A minimal repository layout for OpenWebUI:

openwebui/
├─ Dockerfile
├─ start.sh
├─ requirements.txt
└─ (optional) config/ # custom config, presets, themes

Place any custom settings, themes, or startup scripts in the repo so Klutch.sh can build the image.


2. Sample Dockerfile

The following Dockerfile demonstrates a simple, reproducible build. Adjust Python version, packages, and build steps to match the OpenWebUI version being used.

FROM python:3.11-slim
# Basic system deps often required for models and WebUIs
RUN apt-get update && apt-get install -y --no-install-recommends \
git build-essential libsndfile1 ffmpeg curl ca-certificates && \
rm -rf /var/lib/apt/lists/*
WORKDIR /app
# Copy project files
COPY . /app
# Install Python deps
RUN pip install --no-cache-dir -r requirements.txt
# Create models directory for persistent mounts
RUN mkdir -p /models /data
EXPOSE 3000
# Small entrypoint wrapper to ensure model dir exists and then start the server
COPY start.sh /usr/local/bin/start-openwebui.sh
RUN chmod +x /usr/local/bin/start-openwebui.sh
CMD ["/usr/local/bin/start-openwebui.sh"]

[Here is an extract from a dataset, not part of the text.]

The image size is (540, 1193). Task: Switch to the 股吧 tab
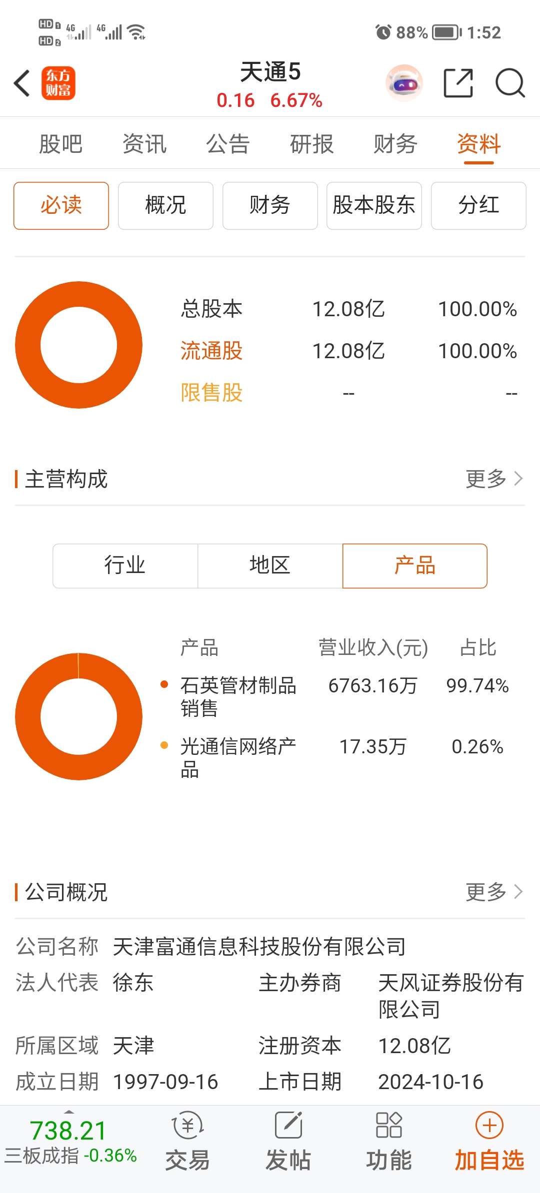point(61,144)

Example start.sh (adjust the startup command to the project):

#!/usr/bin/env bash
set -e
# Ensure mounted directories exist
mkdir -p /models /data
# Example: start the OpenWebUI server (replace with actual CLI)
# If using uvicorn/gunicorn or a bundled server, call that here
python -m openwebui.server --host 0.0.0.0 --port ${PORT:-3000} --models-dir /models

3. Models and Persistent Storage

OpenWebUI relies on model files that are large and should be persisted across deployments. Use Klutch.sh Volumes to attach persistent storage:

  1. In your Klutch.sh app settings, create a new volume (for example openwebui-models).
  2. Mount the volume into the container path /models (or the path your app expects).
  3. Optionally create a second volume for /data or /cache to separate models and runtime cache.

Mount example:

/models ← openwebui-models
/data ← openwebui-data

When the app starts, models in /models will be available to the server. For first-time boot, upload model files into the volume (via an init job or by seeding the repo with smaller test models).

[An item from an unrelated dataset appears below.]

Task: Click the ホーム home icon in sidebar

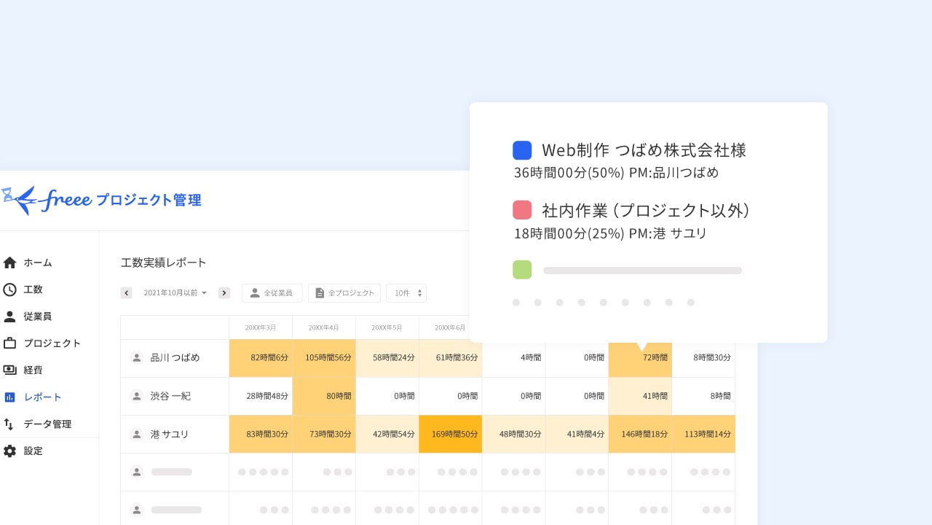Action: [9, 263]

4. GPU vs CPU: Compute selection

  • For heavy models, select GPU compute (NVIDIA) in the Klutch.sh app creation step. Ensure the chosen image includes CUDA/cuDNN-compatible packages or use an appropriate base image provided by the model vendor.
  • For CPU-only usage, use the python:3.11-slim image and select CPU compute. Performance will be limited.

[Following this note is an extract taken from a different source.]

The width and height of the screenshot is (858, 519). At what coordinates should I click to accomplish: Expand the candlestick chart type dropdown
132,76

If using GPU, prefer a base image such as nvidia/cuda:XX.YY-base or a PyTorch/CUDA image that matches the drivers on the host. Verify Klutch.sh supports GPU runtime and the correct driver stack.


5. Environment Variables

Set common environment variables in the Klutch.sh dashboard:

  • PORT — the port your app listens on (defaults to 3000 in the example)
  • MODELS_DIR — optional path if the app supports a configurable models dir
  • Any keys for model hosting services, telemetry, or authentication

6. Deploying to Klutch.sh

  1. Push your repo (including Dockerfile and startup scripts) to GitHub.
  2. In the Klutch.sh dashboard, create a new app and connect the repository.
  3. Set the build context and Dockerfile path if not at the repo root.
  4. Configure the app port (e.g., 3000).
  5. Add environment variables and attach the persistent volume(s) (/models, /data).
  6. If needed, select GPU compute for the app.
  7. Click “Create” to start the build and deployment. Klutch.sh will build the image and run the container.

7. Post-deployment & model management

  • Use the provided Klutch.sh URL to access the OpenWebUI interface.
  • Upload or copy model files into the mounted volume (/models) if they were not seeded during build.
  • For large model transfers, consider uploading to object storage then copying into the attached volume inside a short-lived job or init container.

8. Security and best practices

  • Limit external access to model management endpoints; expose only the UI/API endpoints needed for end users.
  • Use environment variables for secrets and never commit credentials to the repo.
  • Use separate volumes for models and ephemeral caches to simplify backups and restores.
  • Monitor resource usage and scale compute if users experience high latency.